=== Task requirements ===
Every record should be restated exactly, with no images included.

(Dataset entries)
——

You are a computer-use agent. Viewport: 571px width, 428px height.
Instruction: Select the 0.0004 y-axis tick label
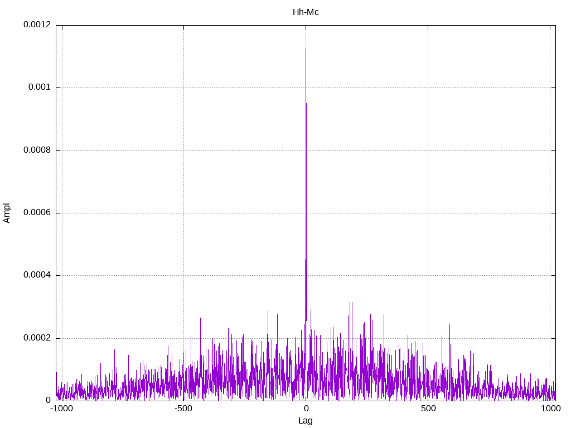click(x=37, y=275)
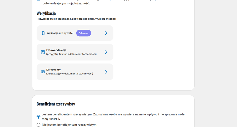The image size is (237, 127).
Task: Click the 'Wybierz metodę' instruction text
Action: click(105, 19)
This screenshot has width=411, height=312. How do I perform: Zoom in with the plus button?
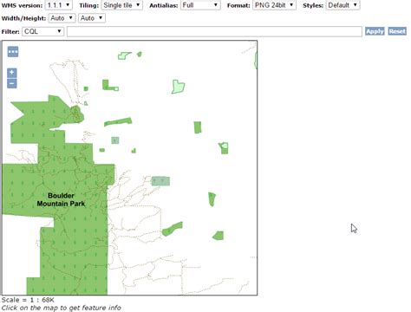click(12, 73)
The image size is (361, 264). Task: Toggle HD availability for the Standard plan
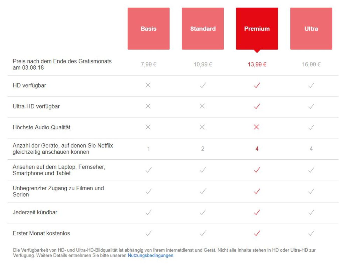coord(203,85)
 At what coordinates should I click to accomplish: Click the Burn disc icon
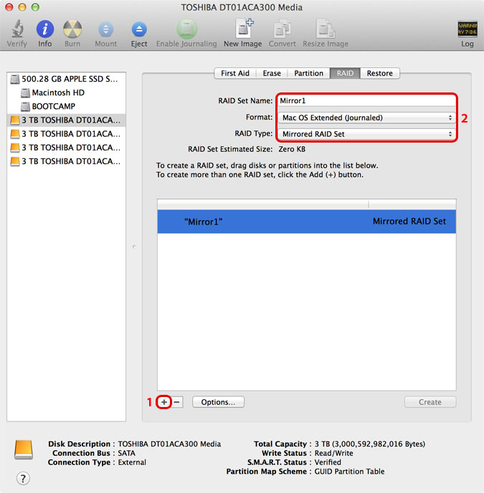point(72,29)
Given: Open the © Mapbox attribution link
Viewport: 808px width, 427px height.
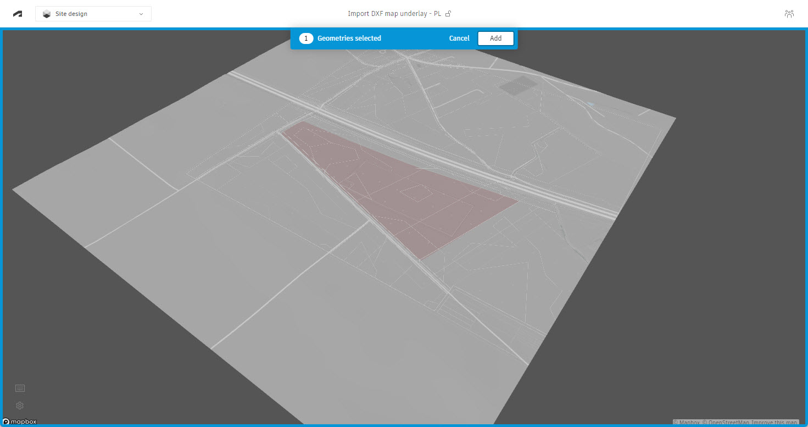Looking at the screenshot, I should click(x=687, y=422).
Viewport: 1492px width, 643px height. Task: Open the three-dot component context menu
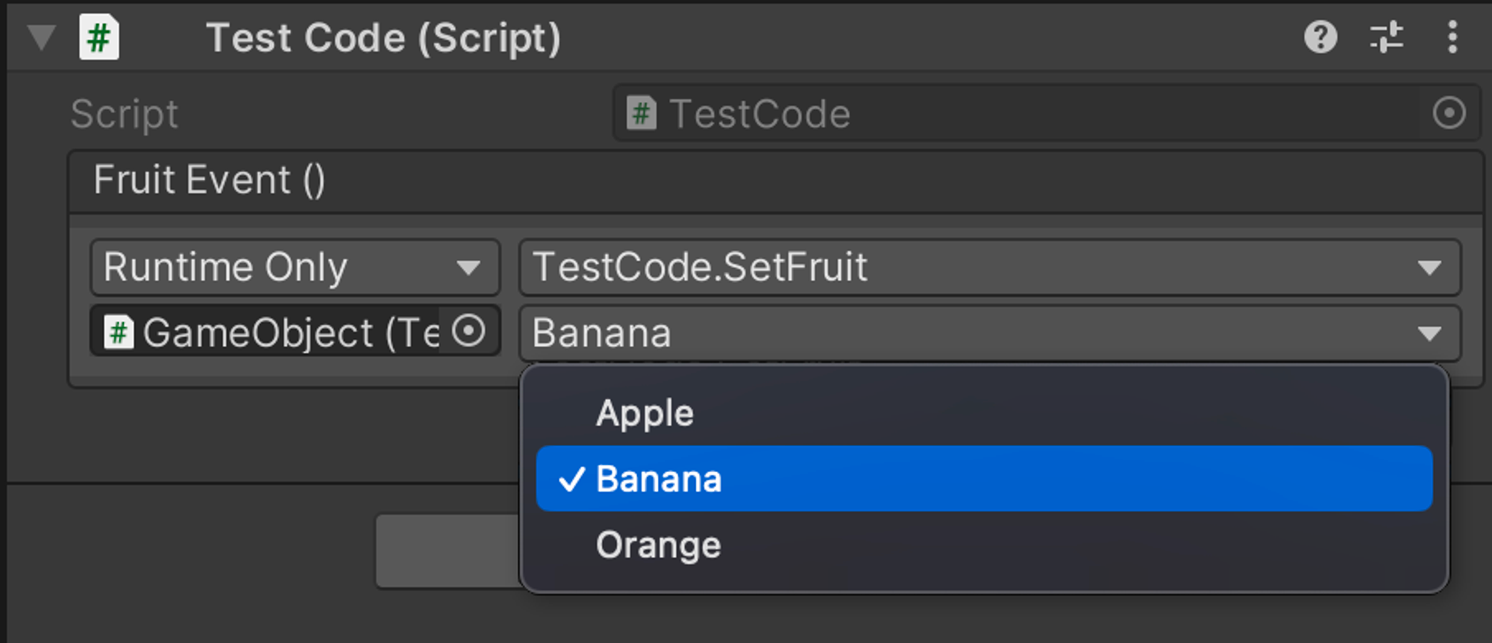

——

=== Task answer ===
You are a computer-use agent. Viewport: 571px width, 428px height.
Instruction: Select the 0.0004 y-axis tick label
click(x=37, y=275)
The image size is (237, 127).
Task: Click the 'Wybierz metodę' instruction text
Action: click(105, 19)
This screenshot has width=411, height=312. How do I perform: Zoom in with the plus button?
click(12, 73)
The image size is (361, 264). Task: Toggle HD availability for the Standard plan
coord(203,85)
 At what coordinates should I click to accomplish: Click the Burn disc icon
point(72,29)
Given: Open the © Mapbox attribution link
Viewport: 808px width, 427px height.
Looking at the screenshot, I should click(x=687, y=422).
Viewport: 1492px width, 643px height. Task: Open the three-dot component context menu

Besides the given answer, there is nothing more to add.